After a decade of careful work in several settings—including the Eastern Research Group for the US Department of Health and Human Services [34], Chatham House in London [35], DRIVE-AB for the EU [36], the AMR Review led by Lord Jim O’Neill [8], the Duke-Margolis Center for Health Policy [11], the US Government Accountability Office [37], and others—we understand the pressing need for postapproval “pull” incentives. We must restructure reimbursement for antibacterial agents by providing substantial pull awards that are paid in a volume-independent fashion upon regulatory approval of meaningful new agents. Governments need to buy access to new antibacterial agents as preparedness, in the same way that we invest in fire protection.

And there is hope on this front, prompted in part by the recognition of the value of preparedness. The National Health Service England is progressing on a subscription pull incentive [38] that will be the world’s leading example of innovative thinking on antibacterial antibiotic pull incentives. But the English antibacterial market is too small to single-handedly restore health to the global R&D ecosystem. Other countries, especially G20 countries [39], need to lead. The largest market for novel antibacterial agents is the United States, so enactment of an antibacterial pull incentive in the United States would be an inflection point, reversing the decades-long decline found in this study by Dheman et al.

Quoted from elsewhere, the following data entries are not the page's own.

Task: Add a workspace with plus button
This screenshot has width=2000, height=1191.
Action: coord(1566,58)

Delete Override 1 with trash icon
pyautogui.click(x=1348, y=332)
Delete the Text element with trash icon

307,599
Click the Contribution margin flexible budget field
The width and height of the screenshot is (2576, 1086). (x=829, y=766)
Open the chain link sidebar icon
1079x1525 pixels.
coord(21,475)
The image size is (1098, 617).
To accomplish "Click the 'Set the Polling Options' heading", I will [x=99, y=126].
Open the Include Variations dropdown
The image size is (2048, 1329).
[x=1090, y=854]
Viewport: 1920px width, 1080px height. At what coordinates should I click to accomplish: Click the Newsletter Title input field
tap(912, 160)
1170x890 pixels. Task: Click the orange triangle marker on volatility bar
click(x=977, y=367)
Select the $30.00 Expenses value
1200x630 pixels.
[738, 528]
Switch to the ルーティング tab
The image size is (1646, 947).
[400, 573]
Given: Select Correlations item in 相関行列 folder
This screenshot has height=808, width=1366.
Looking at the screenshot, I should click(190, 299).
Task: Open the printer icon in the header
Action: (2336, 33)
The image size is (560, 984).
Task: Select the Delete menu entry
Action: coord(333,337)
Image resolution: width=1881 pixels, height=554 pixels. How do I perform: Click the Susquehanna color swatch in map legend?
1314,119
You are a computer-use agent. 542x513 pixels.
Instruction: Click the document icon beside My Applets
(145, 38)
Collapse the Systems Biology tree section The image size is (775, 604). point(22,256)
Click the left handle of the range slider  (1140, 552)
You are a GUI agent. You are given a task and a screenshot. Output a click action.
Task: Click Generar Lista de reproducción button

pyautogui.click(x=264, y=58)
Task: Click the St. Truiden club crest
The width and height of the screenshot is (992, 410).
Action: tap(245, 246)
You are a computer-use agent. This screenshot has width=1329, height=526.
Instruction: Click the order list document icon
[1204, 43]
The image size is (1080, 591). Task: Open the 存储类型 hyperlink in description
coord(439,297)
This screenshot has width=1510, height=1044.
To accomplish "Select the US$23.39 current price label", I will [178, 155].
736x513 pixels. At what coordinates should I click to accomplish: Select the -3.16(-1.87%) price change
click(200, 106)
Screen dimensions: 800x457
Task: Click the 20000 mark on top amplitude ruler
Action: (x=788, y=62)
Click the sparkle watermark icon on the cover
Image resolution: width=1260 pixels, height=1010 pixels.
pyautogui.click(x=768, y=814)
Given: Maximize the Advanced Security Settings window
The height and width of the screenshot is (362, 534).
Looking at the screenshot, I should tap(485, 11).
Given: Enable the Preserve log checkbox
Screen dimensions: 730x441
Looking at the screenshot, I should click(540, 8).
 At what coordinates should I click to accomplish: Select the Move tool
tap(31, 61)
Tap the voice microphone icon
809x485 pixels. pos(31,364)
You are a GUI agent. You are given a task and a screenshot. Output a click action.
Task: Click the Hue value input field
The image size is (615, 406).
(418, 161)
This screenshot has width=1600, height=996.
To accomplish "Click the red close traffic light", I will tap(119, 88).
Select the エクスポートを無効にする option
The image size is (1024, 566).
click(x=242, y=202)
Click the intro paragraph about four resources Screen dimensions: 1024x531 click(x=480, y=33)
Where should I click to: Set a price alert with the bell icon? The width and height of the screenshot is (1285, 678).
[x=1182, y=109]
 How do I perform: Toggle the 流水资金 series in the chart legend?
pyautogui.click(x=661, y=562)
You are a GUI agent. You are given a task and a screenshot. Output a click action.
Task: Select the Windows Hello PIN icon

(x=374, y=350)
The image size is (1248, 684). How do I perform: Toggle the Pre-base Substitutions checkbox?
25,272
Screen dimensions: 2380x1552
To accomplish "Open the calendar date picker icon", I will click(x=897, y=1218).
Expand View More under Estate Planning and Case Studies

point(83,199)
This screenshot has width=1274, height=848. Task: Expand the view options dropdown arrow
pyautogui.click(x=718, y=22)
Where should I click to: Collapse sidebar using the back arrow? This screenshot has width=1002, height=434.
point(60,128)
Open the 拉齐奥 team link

In summary, our efforts to create innovative antibacterial agents with push funding are beginning to bear fruit and it is now necessary to implement the corresponding pull mechanisms that will keep the needed new antibacterial agents on the market once they reach approval.

Notes

Disclosures. J. H. R. is Chief Medical Officer and Director, F2G Ltd; Operating Partner & Consultant, Advent Life Sciences; and Adjunct Professor of Medicine, McGovern Medical School, Houston, Texas. He sits on the scientific advisory boards of Bugworks Research, Inc; Basilea Pharmaceutica; Forge Therapeutics, Inc; Novo Holdings; and Roche Pharma Research & Early Development. He is a shareholder in AstraZeneca Pharmaceuticals; F2G Ltd; Advent Life Sciences; Zikani Therapeutis; and Bugworks Research, Inc. He has received consulting fees from Phico Therapeutics; ABAC Therapeutics; Polyphor Ltd; Heptares Therapeutics Ltd; Gangagen Ltd; Meiji Seika Pharma; Basilea Pharmaceutica International Ltd; Allecra Therapeutics GmbH; Forge Therapeutics, Inc; SinSa Labs; AtoxBio; Peptilogics; F. Hoffmann-LaRoche Ltd; Novo Holdings; Innocoll; Vedanta; Progenity; Nosopharm SA; Roivant Sciences; and Shionogi Inc. The opinions expressed are his own and do not necessarily reflect the opinion of any of the groups with which he works. K. O. is Professor of Law at Boston University and Executive Director and Principal Investigator for the CARB-X project at Boston University, funded by the US government (the Biomedical Advanced Research and Development Authority and the National Institute for Allergy and Infectious Diseases, both within the US Department of Health and Human Services), the Wellcome Trust, the UK Government (Department of Health and Social Care and the Global AMR Innovation Fund), the German Government (Federal Ministry of Education and Research), and the Bill & Melinda Gates Foundation. The views expressed are personal and do not necessarily represent the opinions of CARB-X or any of its funders. His work was supported by the Social Innovation in Drug Resistance Program and the School of Law, both at Boston University.

Potential conflicts of interest. The authors: J. H. R. works actively in the pharmaceutical industry as noted in the disclosures. K. O. reported no conflicts of interest. Both authors have submitted the ICMJE Form for Disclosure of Potential Conflicts of Interest.